Southgate talks of how influencers “trick young men into believing that success is measured by money or dominance, never showing emotion, and that the world – including women – is against
them”. This is how 13 year old me felt.
The success thing is obviously nothing new. The “never showing emotion” was known as “cool” in my day. For us it was The Fonz and Danny Zuko in Grease, for my Mum it was Marlon Brando and John Wayne, for the generation after me it was Stallone and Schwarzenegger. And so on.
As for women being “against them”, here we come to the hardest part of understanding teenagers. Because they are still working everything out, and sexual relations are the most puzzling thing there is.

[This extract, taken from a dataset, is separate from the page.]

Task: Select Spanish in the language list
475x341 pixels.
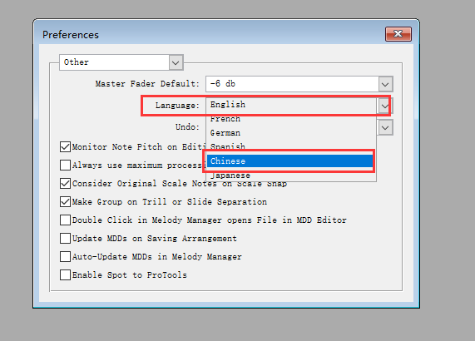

Fifty years later I can’t be sure I’ve worked them out.
At age 13, as depicted in Adolescence, that boy is like me. He’s vaguely worked out his sexuality, but most likely won’t have any practical sexual or even romantic experience for, in my case, another four or five years. At age 13 it remains a mind-blowing realm of confusion, that no one seems able or willing to explain to you properly.

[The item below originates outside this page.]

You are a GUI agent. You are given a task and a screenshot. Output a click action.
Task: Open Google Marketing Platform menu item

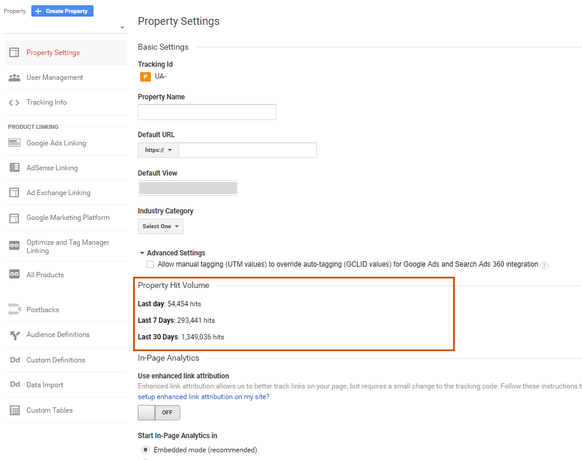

So I didn’t so much see girls as the enemy, more as an enigma, these people who you were drawn to and fixated by, but incapable of talking to and who seemed to comprehend things you didn’t. Trying to understand women was like trying to talk to cats. It would take a number of years before, in my case, the mystery started to be explained, by the women who, luckily for me, became fellow students and, in a couple of examples, romantic relationships.

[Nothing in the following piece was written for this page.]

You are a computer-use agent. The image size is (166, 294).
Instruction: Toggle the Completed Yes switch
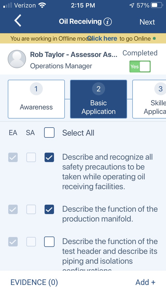click(x=140, y=66)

But we had no internet, no influencers, no “red pill emojis” and other parts of Adolescence that remain a mystery to me. We were able to become misguided, and undeniably misogynistic, with the help of just TV, tabloids, and our fellow male teenagers.
So what am I saying? That, I guess, the current malaise with disenfranchised young men is nothing new, and that if we’ve ever done anything to tackle it in the past it hasn’t worked yet.
I feel the role models presented across the media since I grew up have improved immeasurably. We don’t celebrate toxic masculinity as much as we did, and our cultural embrace of feminism and other understandings of the world have seen a revolution in society in my lifetime. A momentary retrenchment by the likes of Musk and the Broligarchy are an indication of how far we’ve come. I’m optimistic that progressive common sense will bounce back.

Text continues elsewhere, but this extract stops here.